- _Work to be completed_:
A faithful transcription of the entries below is required.

Data to process section start

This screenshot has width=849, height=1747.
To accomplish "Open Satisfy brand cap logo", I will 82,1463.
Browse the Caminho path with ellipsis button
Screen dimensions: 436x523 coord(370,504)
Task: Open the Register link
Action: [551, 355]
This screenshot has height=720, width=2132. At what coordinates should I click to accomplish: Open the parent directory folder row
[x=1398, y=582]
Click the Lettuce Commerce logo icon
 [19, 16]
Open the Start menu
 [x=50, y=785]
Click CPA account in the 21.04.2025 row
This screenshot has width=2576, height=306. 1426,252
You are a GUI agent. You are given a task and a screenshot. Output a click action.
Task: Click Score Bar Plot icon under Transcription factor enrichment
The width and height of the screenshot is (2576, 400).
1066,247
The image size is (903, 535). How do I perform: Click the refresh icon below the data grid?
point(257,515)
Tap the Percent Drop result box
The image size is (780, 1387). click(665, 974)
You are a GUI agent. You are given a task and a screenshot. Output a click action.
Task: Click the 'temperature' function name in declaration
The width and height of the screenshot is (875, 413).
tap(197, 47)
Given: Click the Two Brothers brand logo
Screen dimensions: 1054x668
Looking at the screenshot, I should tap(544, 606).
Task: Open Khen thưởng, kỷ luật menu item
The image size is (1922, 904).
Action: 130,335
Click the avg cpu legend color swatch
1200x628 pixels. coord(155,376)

Data to process section end

- _Expected output_:
This screenshot has width=849, height=1747.
To accomplish "Open Satisfy brand cap logo", I will 82,1463.
Browse the Caminho path with ellipsis button
Screen dimensions: 436x523 coord(370,504)
Task: Open the Register link
Action: [551, 355]
This screenshot has height=720, width=2132. At what coordinates should I click to accomplish: Open the parent directory folder row
[x=1398, y=582]
Click the Lettuce Commerce logo icon
 [19, 16]
Open the Start menu
 [x=50, y=785]
Click CPA account in the 21.04.2025 row
This screenshot has width=2576, height=306. 1426,252
You are a GUI agent. You are given a task and a screenshot. Output a click action.
Task: Click Score Bar Plot icon under Transcription factor enrichment
The width and height of the screenshot is (2576, 400).
1066,247
The image size is (903, 535). How do I perform: Click the refresh icon below the data grid?
point(257,515)
Tap the Percent Drop result box
The image size is (780, 1387). click(665, 974)
You are a GUI agent. You are given a task and a screenshot. Output a click action.
Task: Click the 'temperature' function name in declaration
The width and height of the screenshot is (875, 413).
tap(197, 47)
Given: Click the Two Brothers brand logo
Screen dimensions: 1054x668
Looking at the screenshot, I should tap(544, 606).
Task: Open Khen thưởng, kỷ luật menu item
The image size is (1922, 904).
Action: 130,335
Click the avg cpu legend color swatch
1200x628 pixels. coord(155,376)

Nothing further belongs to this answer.